But it is VERY, VERY tempting to want our husbands to give us a lot of praise and recognition for all the hard stuff we are doing to learn to be better wives.

In fact, it can be really hard not to say something like, “Honey, did you notice that I didn’t criticize you or say anything hateful to you ALL DAY TODAY??!?!?!?!?  Aren’t I the BEST WIFE EVER?????”

Or – “I wanted to say something super sarcastic just now, but I didn’t!!!!!  Aren’t you so proud of me?!?!!?!”

The thing is – not all husbands are going to be able to give us the verbal affirmation we desire.   And many husbands won’t praise the absence of negativity.  That is kind of the “minimum requirement” of respect (as Laura Doyle says in the Surrendered Wife- read in light of God’s Word, please, this book is not necessarily from a Christian viewpoint).  Doyle says –  “If you always used to run late for work, and suddenly, you begin to come to work on time – would your boss praise you for being on time every day?  No.  That is one of the minimum requirements of the job.”

WHY WON’T MY HUSBAND AFFIRM ME?

  • Some husbands are too wounded and still shut down.
  • Some husbands are afraid to trust that this change could be real, and they are going to wait MANY weeks, maybe months to believe that this new wife they are seeing could actually be reality.
  • Some husbands get more angry when we apologize for our disrespect and begin seeking to be respectful.  They FINALLY feel like they can say what they have been thinking and bottling up for years, many times.  All of that anger was there before, but we didn’t hear it.  They had lost hope.  Seeing anger in your husband when you begin to learn respect is often a normal reaction.
  • Some husbands are spiritually dead.  It is unreasonable to expect a corpse to sit up and give you a pat on the back.  If your husband is an unbeliever, or is very far from God and essentially “spiritually in a coma” – expecting him to meet your emotional/spiritual needs is very unrealistic.  By God’s power, you can focus on meeting his needs and you can take your needs to God.  But it may be necessary to drop expectations of praise if your man is far from God.

Task list »
1 – Answer these from the text on wanting praise from husbands:
(a) In the example attributed to Doyle, what is arriving at work on time called?
(b) How long might some husbands wait before believing the change in their wife is real?
(c) What reaction in a husband does the text call often normal when a wife begins to learn respect?
2 – Copy the part of the text on wanting praise from husbands from "But it is VERY, VERY" to "be better wives.", word for word.
The data that comes next has no connection to the text on wanting praise from husbands.

Supplied material »
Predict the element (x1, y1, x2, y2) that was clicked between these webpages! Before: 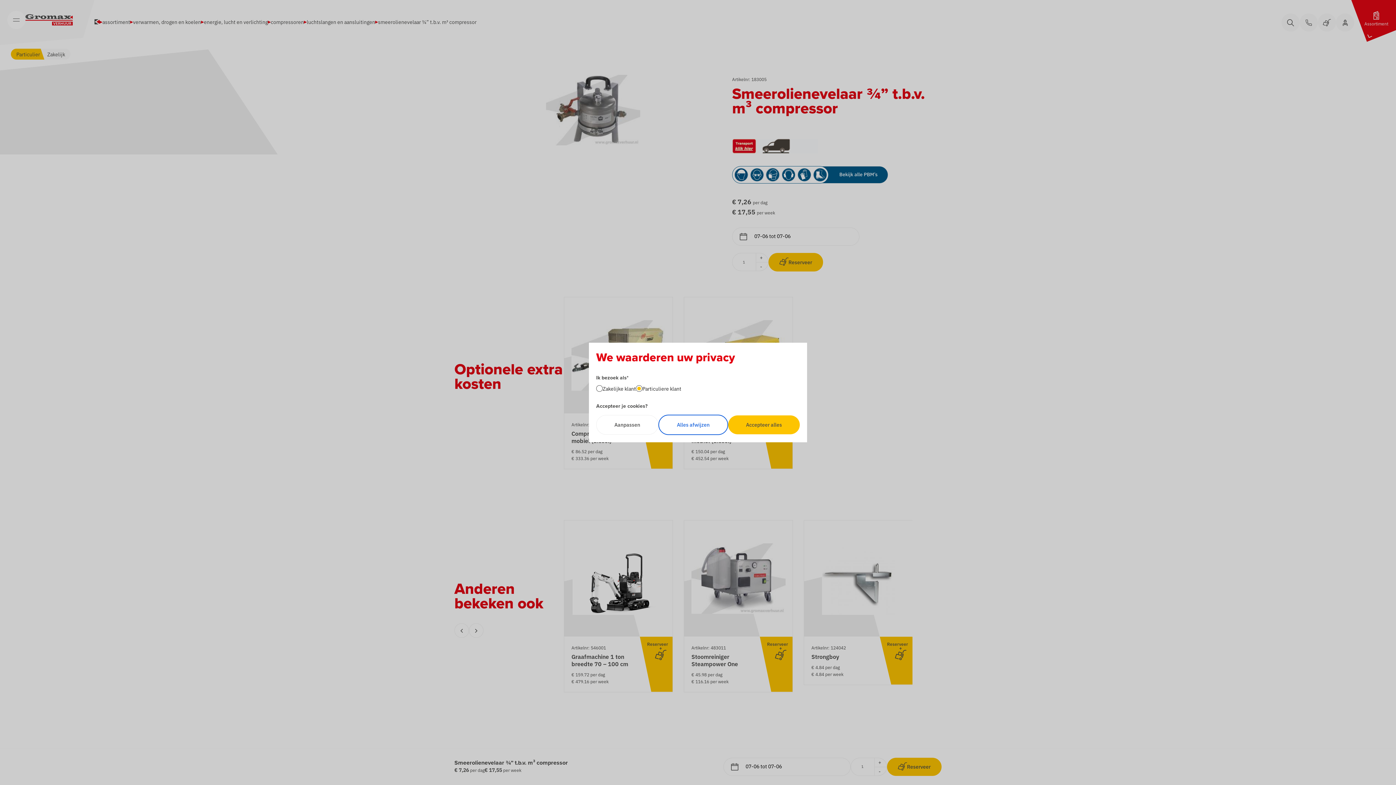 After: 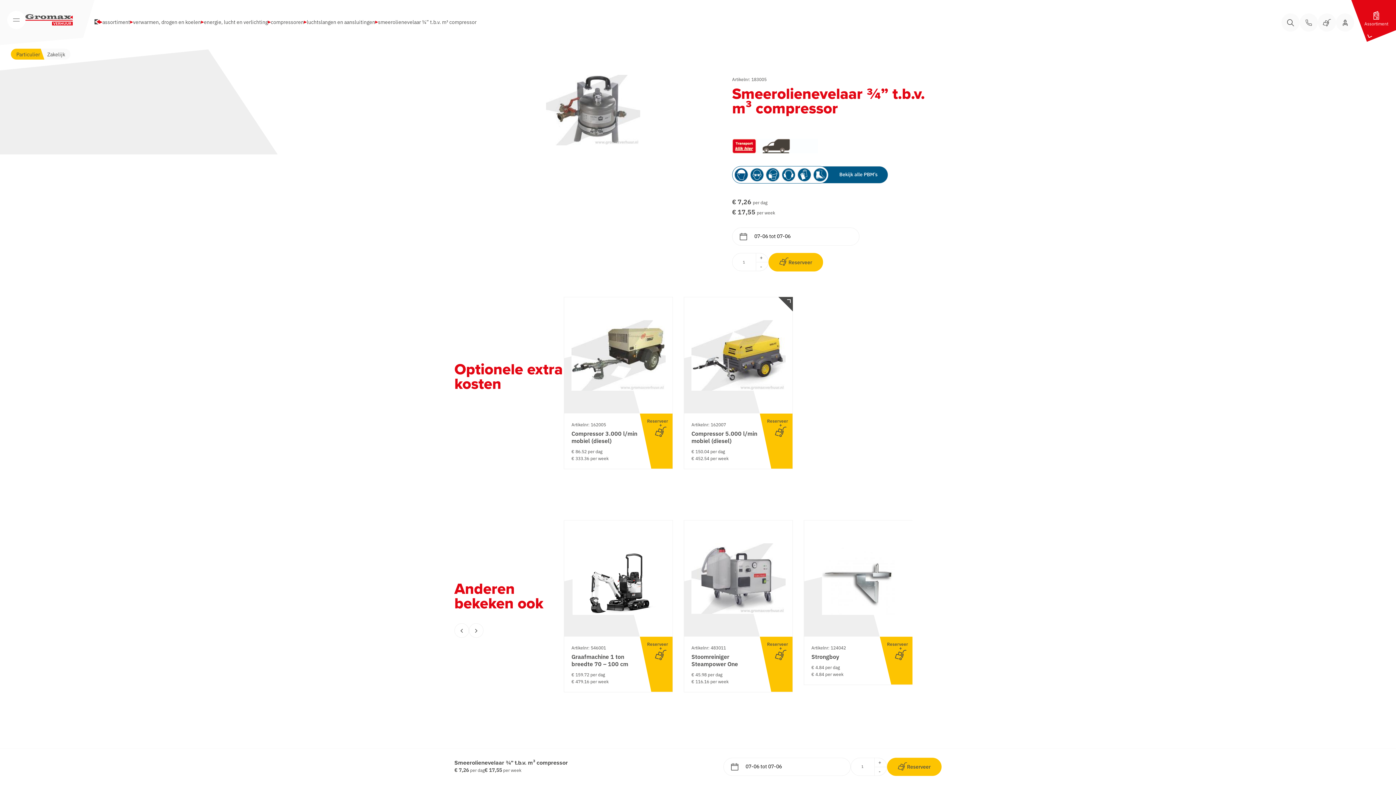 Action: bbox: (658, 414, 728, 435) label: Alles afwijzen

Worked solutions »
1 –
(a) One of the minimum requirements of the job.
(b) Many weeks, maybe months.
(c) Anger.

2 –
But it is VERY, VERY tempting to want our husbands to give us a lot of praise and recognition for all the hard stuff we are doing to learn to be better wives.